*** DATA UNDER STUDY ***

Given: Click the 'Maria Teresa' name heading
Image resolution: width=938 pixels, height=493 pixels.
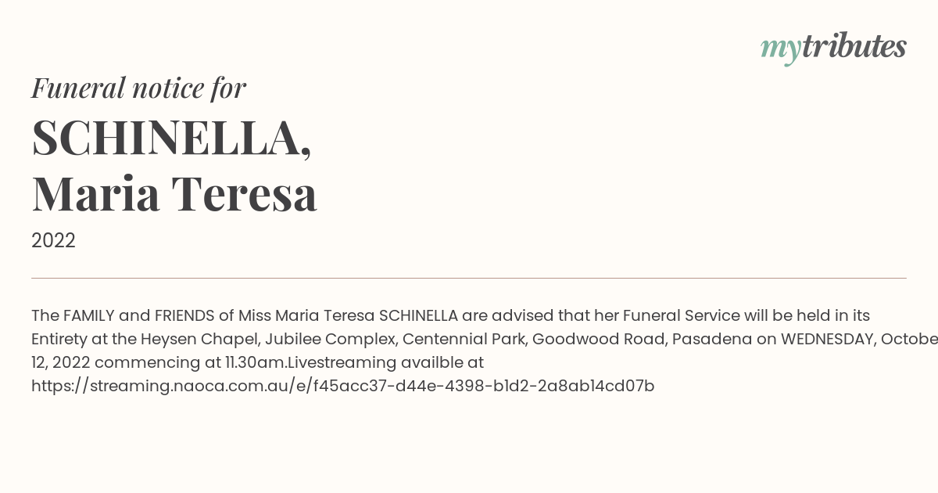Looking at the screenshot, I should 174,194.
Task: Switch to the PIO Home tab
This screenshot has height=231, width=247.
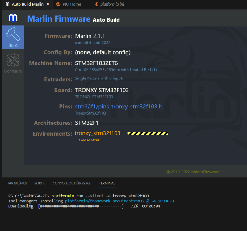Action: tap(71, 4)
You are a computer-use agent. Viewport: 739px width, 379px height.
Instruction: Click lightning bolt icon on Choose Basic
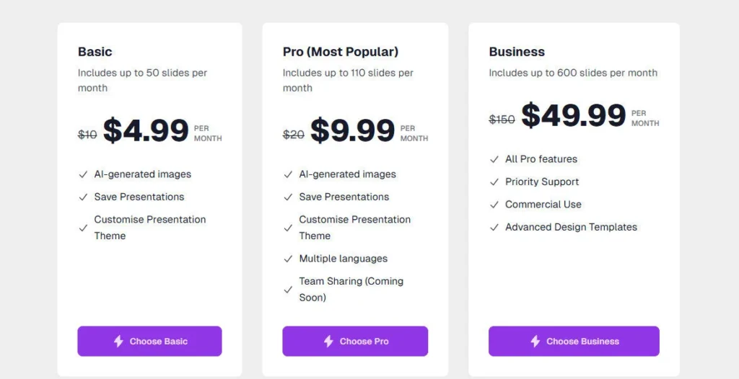click(118, 342)
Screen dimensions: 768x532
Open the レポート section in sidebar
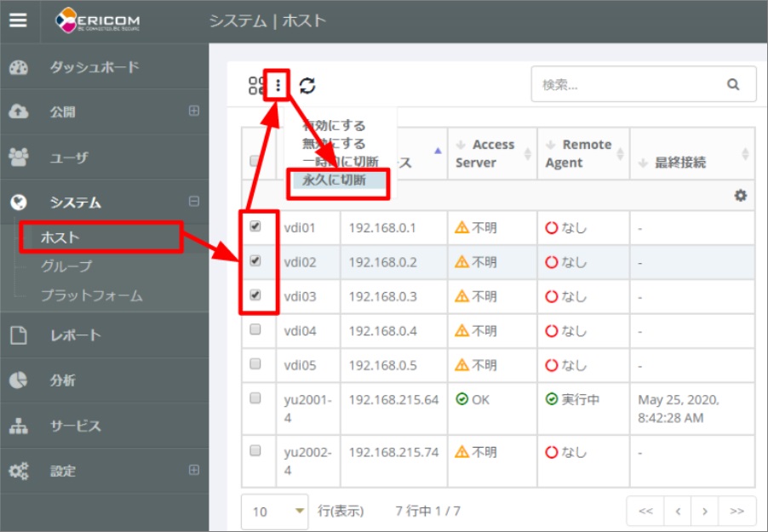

***

A verbatim copy of the data, with all pictures omitted, is the required output.

Given: Click the 'Maria Teresa' name heading
Image resolution: width=938 pixels, height=493 pixels.
Looking at the screenshot, I should 174,194.
Task: Switch to the PIO Home tab
This screenshot has height=231, width=247.
Action: tap(71, 4)
You are a computer-use agent. Viewport: 739px width, 379px height.
Instruction: Click lightning bolt icon on Choose Basic
click(118, 342)
Screen dimensions: 768x532
Open the レポート section in sidebar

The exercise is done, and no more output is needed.